El camino está siempre lleno de imprevistos, de sorpresas, de desvíos, de atajos. En el camino suceden tantas cosas al mismo tiempo. Se despierta el hambre en mi corazón y encuentro el alimento.
Me detengo abrumado por el cansancio y el descanso me anima a seguir caminando. Disfruto de la misma manera la pausa y la prisa. Habitan en mí a la vez las ganas de llegar a la meta marcada para ese día y el deseo de vivir el presente. En el camino sucede la vida.
Sé que no es la meta lo importante, aunque la desee. Y asumo que tampoco es fundamental el lugar que abandono para ponerme en camino. Meta y lugar presente son partes de una misma vida. Cada cosa es importante en el momento en el que sucede.
Y yo intento retener el presente en una foto que me recuerde lo vivido, vagamente al menos. Y acaricio cada foto porque tiene un significado, asociado al momento, con sus olores, sonidos y silencios.
En medio de ese camino variopinto por el que me apresuro, Jesús que sale a mi encuentro allí donde me encuentro. Allí donde camino sin agobios ni prisas. El camino vale la pena en sí mismo.

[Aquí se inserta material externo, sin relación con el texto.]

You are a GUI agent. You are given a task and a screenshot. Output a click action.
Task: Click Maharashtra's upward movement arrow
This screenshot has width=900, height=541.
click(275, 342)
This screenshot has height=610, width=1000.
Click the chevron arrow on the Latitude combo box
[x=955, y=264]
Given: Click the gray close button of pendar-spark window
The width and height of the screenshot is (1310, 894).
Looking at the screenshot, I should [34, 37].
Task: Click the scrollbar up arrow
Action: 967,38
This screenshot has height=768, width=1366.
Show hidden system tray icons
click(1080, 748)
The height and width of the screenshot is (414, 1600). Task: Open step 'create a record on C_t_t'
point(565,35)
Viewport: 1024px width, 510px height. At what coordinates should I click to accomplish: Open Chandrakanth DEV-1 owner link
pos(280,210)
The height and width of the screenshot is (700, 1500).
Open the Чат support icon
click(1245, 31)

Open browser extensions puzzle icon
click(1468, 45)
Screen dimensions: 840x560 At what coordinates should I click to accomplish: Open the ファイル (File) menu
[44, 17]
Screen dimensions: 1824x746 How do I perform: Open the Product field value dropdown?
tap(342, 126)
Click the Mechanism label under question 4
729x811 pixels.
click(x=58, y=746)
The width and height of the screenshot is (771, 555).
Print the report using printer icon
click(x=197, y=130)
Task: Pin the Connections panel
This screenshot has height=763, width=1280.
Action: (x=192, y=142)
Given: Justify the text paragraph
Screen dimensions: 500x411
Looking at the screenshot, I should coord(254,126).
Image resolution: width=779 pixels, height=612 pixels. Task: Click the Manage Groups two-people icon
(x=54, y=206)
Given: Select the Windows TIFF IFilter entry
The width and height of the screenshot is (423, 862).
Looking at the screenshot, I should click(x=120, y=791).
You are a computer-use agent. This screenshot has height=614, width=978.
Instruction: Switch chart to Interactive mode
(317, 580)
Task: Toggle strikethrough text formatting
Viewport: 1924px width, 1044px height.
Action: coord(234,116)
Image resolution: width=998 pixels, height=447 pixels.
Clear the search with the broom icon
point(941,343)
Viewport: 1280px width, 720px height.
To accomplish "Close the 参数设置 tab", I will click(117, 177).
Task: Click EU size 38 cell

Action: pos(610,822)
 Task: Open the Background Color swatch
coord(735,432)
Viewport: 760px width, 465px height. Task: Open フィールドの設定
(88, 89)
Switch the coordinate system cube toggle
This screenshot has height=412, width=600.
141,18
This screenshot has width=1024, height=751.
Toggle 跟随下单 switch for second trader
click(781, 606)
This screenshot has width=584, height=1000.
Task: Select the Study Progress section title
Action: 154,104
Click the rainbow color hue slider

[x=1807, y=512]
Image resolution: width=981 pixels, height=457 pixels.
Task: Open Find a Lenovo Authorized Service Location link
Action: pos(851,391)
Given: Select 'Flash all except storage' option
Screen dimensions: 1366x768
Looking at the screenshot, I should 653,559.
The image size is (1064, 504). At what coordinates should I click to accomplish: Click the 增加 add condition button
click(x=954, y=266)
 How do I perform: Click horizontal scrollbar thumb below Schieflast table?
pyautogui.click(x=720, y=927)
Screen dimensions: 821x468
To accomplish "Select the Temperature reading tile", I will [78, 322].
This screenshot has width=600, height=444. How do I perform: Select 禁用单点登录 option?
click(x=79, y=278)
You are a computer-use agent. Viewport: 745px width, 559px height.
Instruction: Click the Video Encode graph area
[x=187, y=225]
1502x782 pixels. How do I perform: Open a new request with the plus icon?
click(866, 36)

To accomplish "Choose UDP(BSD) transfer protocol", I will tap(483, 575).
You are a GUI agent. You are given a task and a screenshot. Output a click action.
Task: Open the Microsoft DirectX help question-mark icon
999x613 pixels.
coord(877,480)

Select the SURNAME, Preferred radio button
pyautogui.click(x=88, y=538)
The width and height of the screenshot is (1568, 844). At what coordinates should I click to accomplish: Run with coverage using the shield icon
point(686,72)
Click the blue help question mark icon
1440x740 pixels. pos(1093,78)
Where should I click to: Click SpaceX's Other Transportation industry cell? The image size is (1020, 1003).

Es el lugar de descanso en el que me detengo y el lugar de paz en el que me recupero de todas mis prisas pasadas.
Soy caminante y peregrino, pero asumo que no estoy de paso en esta vida, aunque es verdad, lo quiera o no, todo pasa y se vuelve pasado, historia, recuerdos y fotos llenas de olores y luces que la cámara torpemente guarda.
En mi camino el cansancio halla su descanso. Y la lluvia cesa dejando peso al calor del sol que todo lo seca. Me gusta caminar con un sentido, con una meta, con un fin.
Me gusta querer llegar a mi final sin demasiadas prisas. No hace falta que me apresure demasiado para ser peregrino. Tal vez nadie me espere y no tengo nada que hacer cuando llegue.
Vale la pena vivir cada segundo, no tengo agenda. Aprendo así a apurar la copa de la vida soñando alto, con los pies en la tierra y la mirada vuelta al cielo. No me inquieto, no me angustio.
En medio de mis pasos va Jesús caminando, lo veo de cerca y de lejos. Pasa por mi vida, se detiene a mi lado, porque su misión está junto a mí y eso me basta para entenderme, para comprender que puedo ir en silencio, hablando o cantando.
Todo vale porque Él me busca, rompe mis barreras, me sigue y no me deja solo. Nunca voy a estar solo, eso me queda claro.
Incluso cuando intente huir de su presencia por cualquier motivo. Él no se apartará y no lograré alejarlo. Recorre toda la tierra hasta ponerse a mi altura.
Hoy escucho: «El Señor guarda a los peregrinos». Me guarda a mí que busco la meta de mi camino, que quiero hallar la paz en todo lo que hago. Jesús es el peregrino de mi camino.